I have been doing almost all my grocery shopping online for over a decade. Then it was all about my back, but then my hips got replaced and I could stand up again – but I didn’t see the point. And then came corona and although I try here and there to get comfortable in a supermarket, I really don’t enjoy it. But my last order with Shufersal was a disaster. They changed the site to make the pictures bigger but I couldn’t find anything, it was so complicated, and a lot of things were missing. So with my fear of another lockdown soon, and going into the sabbath missing … something … I needed to go shopping. But Ezi isn’t safe yet, and Friday is a morning of frantic food shopping because everyone is hysterical about closed shops, so we decided to go late – and we went to where it is always open but at a time when most people are getting ready to nap for the evening – 4 o’clock on Friday afternoon. Tiv-Taam.

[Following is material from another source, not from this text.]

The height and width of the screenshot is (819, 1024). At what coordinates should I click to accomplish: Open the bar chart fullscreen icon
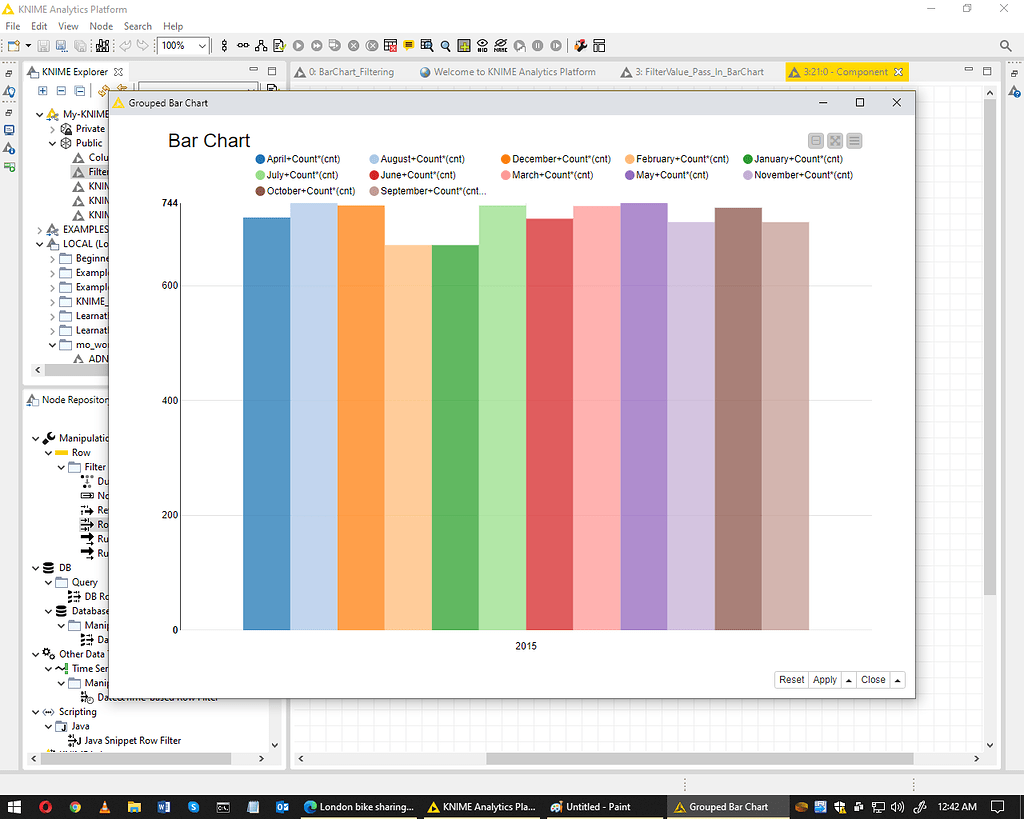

I had been there before – about 18 months ago – and I have spent so many years in groceries that I know blindfolded where everything is – so ultimately we spent less time there than I usually spend online – but it’s hard for me to compare prices and quality, and I wound up paying much more than usual. Tiv Taam is a Russian-oriented chain and they go for exotic imported stuff – some of which I really like – like Kfir and Russian smoked salmon. But I won’t be back there for a long time. As a food hoarder, this is a big problem.
Why am I a food hoarder? 1. I’m still used to having 13 people for lunch every Saturday or Friday night. 2. I grew up in the kind of weather where you could easily be stuck home for weeks because of the snow. 3. Holocaust mentality. We had cold cellars and extra freezers and a terrible fear of not enough. My mother worried for years that I was too thin – and didn’t enjoy eating. The fear was that I would splay my legs out and collapse like Sholom Aleichem’s horse. (The one he put on a diet getting used to eating less and less and he almost got it down to nothing, until the horse died.